#### Extract provided ####

Although finding a progenitor is reassuring, it is not unexpected. About 10% of all white dwarfs are born as close binary pairs, and 100 million such binaries are thought to populate our galaxy at the moment (see the article by Gijs Nelemans, Physics Today, July 2006, page 26 ). Planetary nebulae have long been considered good hunting grounds. Indeed, the fraction of type Ia supernovae exploding inside planetary nebulae may be as high as 20%. ³

Santander-García and company were not looking for supernova progenitors. Their challenge, finding new binaries, is its own difficult task. White dwarfs dim quickly and, while very young, much of their light may be obscured by the nebular gas and dust. The researchers pored over catalogs, looking for nebulae whose elongated, bipolar shapes seemed to best suggest the interaction of companion stars. The pair of extended lobes and ring-shaped waist of Henize 2-428, shown above, drew their attention. The nebula itself is a light-year across, but the stars at its center orbit within two solar radii from each other.

####

▶ _Exercise instructions_
• A. Using the passage on supernova progenitors, answer each question:
(i) About what fraction of all white dwarfs are born as close binary pairs?
(ii) What share of type Ia supernovae may explode inside planetary nebulae?
(iii) Within what distance of each other do the stars at the center of Henize 2-428 orbit?
• B. List every proper name of a person, publication, or astronomical object in the passage on supernova progenitors.
• C. In the passage on supernova progenitors, retype the text from "Santander-García and company" up to and including "from each other.".

#### Exercise data ####

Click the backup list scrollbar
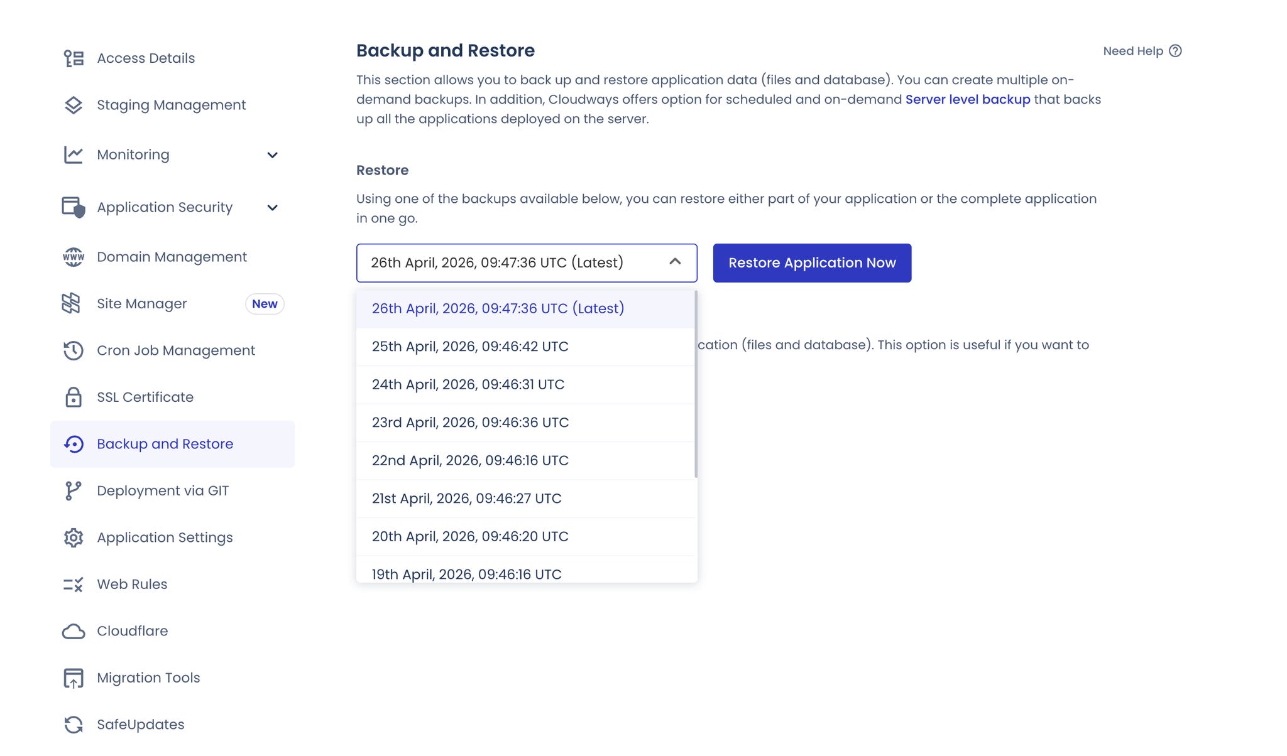This screenshot has width=1287, height=756. 696,384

####

▶ _Answers to each task_
• A.
(i) About 10%.
(ii) As high as 20%.
(iii) Within two solar radii.

• B.
Gijs Nelemans
Physics Today
Santander-García
Henize 2-428

• C.
Santander-García and company were not looking for supernova progenitors. Their challenge, finding new binaries, is its own difficult task. White dwarfs dim quickly and, while very young, much of their light may be obscured by the nebular gas and dust. The researchers pored over catalogs, looking for nebulae whose elongated, bipolar shapes seemed to best suggest the interaction of companion stars. The pair of extended lobes and ring-shaped waist of Henize 2-428, shown above, drew their attention. The nebula itself is a light-year across, but the stars at its center orbit within two solar radii from each other.